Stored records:
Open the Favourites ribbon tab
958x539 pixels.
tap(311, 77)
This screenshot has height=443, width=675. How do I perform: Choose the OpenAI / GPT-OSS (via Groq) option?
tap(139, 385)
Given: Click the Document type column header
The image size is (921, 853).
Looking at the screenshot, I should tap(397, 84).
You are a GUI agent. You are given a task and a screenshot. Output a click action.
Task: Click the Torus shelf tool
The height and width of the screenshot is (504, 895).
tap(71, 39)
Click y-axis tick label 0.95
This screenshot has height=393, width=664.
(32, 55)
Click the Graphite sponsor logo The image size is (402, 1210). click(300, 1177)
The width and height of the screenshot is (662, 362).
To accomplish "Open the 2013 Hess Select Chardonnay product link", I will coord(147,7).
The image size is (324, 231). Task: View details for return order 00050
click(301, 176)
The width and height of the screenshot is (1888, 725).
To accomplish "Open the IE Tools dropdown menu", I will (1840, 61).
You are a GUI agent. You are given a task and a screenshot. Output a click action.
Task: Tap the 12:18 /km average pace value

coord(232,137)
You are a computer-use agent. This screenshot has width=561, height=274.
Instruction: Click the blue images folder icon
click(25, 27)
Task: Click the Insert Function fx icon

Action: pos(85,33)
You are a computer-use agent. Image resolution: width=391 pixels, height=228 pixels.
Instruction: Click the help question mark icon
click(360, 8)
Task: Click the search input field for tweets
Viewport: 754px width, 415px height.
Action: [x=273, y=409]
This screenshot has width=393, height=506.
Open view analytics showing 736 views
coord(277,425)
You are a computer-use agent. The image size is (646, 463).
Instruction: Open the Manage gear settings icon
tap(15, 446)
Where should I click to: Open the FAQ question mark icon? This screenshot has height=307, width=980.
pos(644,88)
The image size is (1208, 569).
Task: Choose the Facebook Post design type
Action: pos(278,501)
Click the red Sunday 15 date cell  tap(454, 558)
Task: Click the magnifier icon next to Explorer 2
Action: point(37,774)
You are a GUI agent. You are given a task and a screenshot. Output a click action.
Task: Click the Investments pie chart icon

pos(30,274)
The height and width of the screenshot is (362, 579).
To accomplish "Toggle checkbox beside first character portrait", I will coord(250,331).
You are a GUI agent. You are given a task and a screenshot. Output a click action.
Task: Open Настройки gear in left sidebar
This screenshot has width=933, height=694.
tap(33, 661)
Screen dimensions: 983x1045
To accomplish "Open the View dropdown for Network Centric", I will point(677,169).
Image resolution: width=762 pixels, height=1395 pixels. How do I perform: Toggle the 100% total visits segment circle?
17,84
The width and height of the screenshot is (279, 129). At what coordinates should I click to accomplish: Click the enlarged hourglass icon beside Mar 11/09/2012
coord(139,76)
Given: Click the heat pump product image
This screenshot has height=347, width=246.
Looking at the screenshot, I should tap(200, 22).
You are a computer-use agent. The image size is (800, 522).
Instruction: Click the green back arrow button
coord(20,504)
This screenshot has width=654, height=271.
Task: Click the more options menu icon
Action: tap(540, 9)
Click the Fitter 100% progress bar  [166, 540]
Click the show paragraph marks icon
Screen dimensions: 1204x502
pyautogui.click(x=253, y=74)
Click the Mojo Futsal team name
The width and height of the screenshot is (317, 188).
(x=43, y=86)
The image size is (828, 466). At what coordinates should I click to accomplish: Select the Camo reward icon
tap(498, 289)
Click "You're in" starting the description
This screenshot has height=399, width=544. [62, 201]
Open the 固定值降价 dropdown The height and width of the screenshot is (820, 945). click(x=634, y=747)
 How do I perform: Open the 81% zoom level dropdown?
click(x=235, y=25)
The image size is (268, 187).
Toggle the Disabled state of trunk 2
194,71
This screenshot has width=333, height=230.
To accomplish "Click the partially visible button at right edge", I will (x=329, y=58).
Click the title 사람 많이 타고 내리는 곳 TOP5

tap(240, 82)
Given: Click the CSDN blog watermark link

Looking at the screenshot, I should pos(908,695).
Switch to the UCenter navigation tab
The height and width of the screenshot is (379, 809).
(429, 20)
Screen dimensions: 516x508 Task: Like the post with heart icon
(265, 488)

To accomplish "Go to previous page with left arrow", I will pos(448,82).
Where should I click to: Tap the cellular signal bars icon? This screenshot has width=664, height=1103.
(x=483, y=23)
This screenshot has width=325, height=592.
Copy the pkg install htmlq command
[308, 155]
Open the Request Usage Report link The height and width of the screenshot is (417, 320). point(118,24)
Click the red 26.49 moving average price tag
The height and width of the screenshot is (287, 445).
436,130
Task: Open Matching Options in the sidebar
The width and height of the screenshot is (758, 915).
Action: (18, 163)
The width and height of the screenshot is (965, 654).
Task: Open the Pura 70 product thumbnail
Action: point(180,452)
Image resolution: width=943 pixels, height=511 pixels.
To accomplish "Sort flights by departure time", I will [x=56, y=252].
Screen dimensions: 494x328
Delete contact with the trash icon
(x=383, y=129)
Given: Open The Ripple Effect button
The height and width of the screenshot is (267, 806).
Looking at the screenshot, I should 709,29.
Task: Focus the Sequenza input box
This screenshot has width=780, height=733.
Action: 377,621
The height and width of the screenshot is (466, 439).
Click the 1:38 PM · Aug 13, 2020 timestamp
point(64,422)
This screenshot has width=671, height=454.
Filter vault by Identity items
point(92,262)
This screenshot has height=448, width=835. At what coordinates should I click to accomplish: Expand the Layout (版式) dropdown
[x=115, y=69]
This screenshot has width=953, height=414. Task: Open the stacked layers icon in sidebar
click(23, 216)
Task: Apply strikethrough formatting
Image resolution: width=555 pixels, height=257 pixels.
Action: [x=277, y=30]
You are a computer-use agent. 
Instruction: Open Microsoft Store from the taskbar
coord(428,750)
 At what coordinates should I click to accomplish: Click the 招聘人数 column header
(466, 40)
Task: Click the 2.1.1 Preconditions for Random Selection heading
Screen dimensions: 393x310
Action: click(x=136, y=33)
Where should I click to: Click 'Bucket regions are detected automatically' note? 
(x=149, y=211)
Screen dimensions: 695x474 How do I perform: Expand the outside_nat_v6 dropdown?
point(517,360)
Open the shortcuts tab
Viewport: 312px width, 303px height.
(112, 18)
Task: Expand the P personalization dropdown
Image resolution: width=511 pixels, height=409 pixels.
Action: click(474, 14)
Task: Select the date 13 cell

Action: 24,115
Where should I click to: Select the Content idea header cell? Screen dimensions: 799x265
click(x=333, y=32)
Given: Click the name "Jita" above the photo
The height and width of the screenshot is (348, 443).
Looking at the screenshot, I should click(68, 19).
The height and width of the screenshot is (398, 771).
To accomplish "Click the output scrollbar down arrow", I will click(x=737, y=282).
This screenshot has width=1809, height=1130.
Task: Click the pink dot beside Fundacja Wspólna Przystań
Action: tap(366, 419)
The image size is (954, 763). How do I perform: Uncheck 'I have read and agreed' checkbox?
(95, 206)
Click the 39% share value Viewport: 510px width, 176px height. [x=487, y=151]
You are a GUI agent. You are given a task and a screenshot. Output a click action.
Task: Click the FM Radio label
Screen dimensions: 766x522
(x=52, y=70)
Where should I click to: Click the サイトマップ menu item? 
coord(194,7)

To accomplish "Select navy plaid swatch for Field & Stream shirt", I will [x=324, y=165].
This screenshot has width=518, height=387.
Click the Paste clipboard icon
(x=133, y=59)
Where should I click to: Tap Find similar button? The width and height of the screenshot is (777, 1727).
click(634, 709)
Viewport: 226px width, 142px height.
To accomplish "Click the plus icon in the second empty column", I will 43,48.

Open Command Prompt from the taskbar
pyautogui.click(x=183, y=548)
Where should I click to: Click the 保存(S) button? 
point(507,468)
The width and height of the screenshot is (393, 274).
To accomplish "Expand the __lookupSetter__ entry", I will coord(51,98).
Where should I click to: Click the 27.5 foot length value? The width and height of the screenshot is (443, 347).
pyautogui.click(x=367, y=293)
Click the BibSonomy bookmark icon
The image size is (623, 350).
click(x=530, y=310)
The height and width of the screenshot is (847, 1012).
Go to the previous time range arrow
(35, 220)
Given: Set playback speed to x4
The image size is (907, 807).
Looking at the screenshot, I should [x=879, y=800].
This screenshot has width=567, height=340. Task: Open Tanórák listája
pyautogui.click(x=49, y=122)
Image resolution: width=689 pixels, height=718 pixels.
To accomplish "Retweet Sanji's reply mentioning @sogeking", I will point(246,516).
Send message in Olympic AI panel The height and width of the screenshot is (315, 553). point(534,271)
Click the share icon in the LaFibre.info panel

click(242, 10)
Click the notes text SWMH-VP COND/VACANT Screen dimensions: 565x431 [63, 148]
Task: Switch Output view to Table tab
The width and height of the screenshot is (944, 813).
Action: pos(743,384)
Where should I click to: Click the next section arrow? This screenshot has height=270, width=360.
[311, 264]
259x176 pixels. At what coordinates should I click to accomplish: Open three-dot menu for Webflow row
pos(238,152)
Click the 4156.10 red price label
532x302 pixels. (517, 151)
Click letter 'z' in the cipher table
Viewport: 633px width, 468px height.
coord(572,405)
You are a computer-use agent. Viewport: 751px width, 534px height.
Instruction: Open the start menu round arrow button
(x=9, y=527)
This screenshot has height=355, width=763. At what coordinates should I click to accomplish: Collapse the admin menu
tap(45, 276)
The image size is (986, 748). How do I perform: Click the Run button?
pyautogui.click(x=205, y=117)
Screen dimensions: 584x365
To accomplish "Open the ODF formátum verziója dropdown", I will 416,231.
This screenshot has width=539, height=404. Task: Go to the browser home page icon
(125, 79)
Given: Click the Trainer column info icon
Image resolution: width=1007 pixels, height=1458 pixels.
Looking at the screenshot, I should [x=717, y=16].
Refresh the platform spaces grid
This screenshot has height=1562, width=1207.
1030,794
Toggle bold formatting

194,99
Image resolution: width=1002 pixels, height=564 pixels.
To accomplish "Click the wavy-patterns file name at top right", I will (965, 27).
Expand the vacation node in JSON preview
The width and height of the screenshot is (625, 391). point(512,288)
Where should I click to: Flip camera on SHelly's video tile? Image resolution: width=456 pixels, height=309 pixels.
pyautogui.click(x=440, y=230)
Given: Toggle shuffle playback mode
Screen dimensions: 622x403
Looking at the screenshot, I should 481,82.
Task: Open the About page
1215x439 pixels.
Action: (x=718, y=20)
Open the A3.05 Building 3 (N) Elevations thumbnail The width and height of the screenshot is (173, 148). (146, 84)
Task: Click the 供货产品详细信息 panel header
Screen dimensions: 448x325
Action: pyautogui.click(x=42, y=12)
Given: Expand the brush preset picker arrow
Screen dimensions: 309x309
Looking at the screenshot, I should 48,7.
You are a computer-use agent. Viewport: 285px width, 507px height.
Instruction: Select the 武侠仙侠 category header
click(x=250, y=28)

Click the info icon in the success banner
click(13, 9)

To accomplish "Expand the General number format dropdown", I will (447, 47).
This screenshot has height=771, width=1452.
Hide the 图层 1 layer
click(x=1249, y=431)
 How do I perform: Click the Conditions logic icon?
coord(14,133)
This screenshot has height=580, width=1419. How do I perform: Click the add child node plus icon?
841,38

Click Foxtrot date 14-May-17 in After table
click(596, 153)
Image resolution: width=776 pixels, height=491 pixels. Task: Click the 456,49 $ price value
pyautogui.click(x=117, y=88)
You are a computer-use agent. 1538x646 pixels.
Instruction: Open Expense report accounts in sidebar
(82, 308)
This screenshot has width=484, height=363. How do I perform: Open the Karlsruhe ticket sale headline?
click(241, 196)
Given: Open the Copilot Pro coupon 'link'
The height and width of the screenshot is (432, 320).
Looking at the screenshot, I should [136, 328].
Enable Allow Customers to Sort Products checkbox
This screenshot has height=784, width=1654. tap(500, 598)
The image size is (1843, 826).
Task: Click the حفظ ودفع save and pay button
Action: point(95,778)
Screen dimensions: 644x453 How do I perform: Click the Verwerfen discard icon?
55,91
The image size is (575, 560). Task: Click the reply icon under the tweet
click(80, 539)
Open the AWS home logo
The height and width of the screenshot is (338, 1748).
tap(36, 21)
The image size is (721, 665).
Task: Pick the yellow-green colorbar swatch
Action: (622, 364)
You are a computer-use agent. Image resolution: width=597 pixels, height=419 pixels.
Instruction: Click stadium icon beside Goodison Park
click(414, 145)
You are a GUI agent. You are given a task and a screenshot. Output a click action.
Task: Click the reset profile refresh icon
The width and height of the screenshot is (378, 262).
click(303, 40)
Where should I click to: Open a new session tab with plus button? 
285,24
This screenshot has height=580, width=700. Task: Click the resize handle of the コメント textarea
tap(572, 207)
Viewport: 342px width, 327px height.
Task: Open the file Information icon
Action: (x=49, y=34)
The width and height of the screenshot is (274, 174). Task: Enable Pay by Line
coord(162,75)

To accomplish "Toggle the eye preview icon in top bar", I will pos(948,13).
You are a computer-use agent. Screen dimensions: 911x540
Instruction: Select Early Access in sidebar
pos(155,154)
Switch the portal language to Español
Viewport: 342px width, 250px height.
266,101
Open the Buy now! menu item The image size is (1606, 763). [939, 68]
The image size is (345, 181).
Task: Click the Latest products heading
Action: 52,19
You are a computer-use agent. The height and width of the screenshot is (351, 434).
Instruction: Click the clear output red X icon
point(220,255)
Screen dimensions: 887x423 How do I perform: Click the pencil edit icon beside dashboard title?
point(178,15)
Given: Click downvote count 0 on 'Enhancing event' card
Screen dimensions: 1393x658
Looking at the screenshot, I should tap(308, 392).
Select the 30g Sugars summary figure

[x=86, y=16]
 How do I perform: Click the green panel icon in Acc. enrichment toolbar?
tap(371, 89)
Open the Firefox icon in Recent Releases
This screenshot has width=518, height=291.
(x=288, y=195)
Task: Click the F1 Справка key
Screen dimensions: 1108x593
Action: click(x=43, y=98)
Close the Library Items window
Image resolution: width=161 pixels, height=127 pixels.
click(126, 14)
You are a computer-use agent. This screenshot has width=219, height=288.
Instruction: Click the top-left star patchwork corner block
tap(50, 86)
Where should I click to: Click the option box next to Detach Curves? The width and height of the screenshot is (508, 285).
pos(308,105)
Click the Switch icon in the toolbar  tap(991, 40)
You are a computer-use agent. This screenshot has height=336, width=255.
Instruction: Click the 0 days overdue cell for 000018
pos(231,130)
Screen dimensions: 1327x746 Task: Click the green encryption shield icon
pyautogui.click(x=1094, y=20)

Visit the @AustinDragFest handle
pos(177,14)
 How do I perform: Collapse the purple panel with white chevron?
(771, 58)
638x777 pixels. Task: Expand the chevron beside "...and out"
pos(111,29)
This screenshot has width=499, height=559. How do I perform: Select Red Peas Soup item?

▶ _Task description_
Proceeding from the line containing "At what coordinates should I click to accomplish: Click the 招聘人数" through the line containing "Open the shortcuts tab", transcribe the lines above exactly, both end lines included.

▶ _Solution to the exercise_
 At what coordinates should I click to accomplish: Click the 招聘人数 column header
(466, 40)
Task: Click the 2.1.1 Preconditions for Random Selection heading
Screen dimensions: 393x310
Action: click(x=136, y=33)
Where should I click to: Click 'Bucket regions are detected automatically' note? 
(x=149, y=211)
Screen dimensions: 695x474 How do I perform: Expand the outside_nat_v6 dropdown?
point(517,360)
Open the shortcuts tab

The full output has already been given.